Source records
- Opening Delimiter -

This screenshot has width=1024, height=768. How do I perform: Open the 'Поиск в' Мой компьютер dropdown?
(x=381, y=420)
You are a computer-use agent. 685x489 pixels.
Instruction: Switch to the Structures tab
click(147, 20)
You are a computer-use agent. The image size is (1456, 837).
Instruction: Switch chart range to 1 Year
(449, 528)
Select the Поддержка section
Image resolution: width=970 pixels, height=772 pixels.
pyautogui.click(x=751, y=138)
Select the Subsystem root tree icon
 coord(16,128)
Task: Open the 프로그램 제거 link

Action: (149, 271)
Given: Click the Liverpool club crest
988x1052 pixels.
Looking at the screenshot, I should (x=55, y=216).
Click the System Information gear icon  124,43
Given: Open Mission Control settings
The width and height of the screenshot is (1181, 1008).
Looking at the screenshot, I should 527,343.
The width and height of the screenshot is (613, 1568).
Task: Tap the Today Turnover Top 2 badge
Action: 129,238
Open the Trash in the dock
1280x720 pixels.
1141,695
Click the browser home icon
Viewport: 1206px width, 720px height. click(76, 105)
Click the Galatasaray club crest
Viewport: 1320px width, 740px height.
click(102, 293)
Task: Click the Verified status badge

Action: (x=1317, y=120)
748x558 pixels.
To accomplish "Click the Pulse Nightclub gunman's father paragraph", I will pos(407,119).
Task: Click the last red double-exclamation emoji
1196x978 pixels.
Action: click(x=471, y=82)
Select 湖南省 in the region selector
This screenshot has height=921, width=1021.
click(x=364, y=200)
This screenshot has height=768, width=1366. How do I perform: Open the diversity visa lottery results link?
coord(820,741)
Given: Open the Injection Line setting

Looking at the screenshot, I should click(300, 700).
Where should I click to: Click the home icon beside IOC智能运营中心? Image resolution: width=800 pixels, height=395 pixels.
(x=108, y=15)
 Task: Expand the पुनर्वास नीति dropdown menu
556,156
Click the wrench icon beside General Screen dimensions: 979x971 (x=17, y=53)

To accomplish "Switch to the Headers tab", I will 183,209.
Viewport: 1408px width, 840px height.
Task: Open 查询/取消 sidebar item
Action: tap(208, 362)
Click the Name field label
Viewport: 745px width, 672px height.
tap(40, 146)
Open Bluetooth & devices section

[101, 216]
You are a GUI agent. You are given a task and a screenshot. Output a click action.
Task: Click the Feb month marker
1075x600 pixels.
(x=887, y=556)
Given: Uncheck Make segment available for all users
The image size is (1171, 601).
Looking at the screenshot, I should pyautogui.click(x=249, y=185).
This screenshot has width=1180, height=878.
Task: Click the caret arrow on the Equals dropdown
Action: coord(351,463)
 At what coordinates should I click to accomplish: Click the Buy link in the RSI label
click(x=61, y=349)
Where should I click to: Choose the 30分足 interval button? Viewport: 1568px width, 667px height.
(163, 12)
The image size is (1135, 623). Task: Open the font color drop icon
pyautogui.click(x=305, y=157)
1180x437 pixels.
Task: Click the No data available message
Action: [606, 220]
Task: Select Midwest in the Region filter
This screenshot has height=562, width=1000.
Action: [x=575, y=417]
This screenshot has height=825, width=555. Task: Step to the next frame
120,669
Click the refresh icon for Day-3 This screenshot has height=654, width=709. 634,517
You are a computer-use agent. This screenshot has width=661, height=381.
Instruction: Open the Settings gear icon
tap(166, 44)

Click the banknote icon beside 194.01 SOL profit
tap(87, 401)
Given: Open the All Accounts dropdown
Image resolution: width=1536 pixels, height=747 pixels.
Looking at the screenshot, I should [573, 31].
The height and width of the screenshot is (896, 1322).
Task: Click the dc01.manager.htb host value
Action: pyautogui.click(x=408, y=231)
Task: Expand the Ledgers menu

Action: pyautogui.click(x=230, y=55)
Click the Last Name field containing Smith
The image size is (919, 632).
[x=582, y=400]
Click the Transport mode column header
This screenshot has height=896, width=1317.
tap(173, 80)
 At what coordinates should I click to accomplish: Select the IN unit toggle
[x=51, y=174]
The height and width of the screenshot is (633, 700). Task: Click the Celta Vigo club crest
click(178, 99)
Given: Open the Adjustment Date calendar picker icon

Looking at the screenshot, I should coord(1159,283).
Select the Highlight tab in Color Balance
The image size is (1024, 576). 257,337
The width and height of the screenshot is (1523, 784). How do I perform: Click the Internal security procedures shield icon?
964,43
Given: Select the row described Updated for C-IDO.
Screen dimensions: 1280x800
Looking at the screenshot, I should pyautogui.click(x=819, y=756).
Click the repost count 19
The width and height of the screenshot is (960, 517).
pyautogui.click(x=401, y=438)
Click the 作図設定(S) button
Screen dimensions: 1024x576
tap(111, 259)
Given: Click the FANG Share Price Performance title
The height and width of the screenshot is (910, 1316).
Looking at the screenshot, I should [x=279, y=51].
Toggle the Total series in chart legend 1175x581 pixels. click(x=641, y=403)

- Closing Delimiter -

Go through the data line by line and work out how many lines contain "computer". Give only that number.

3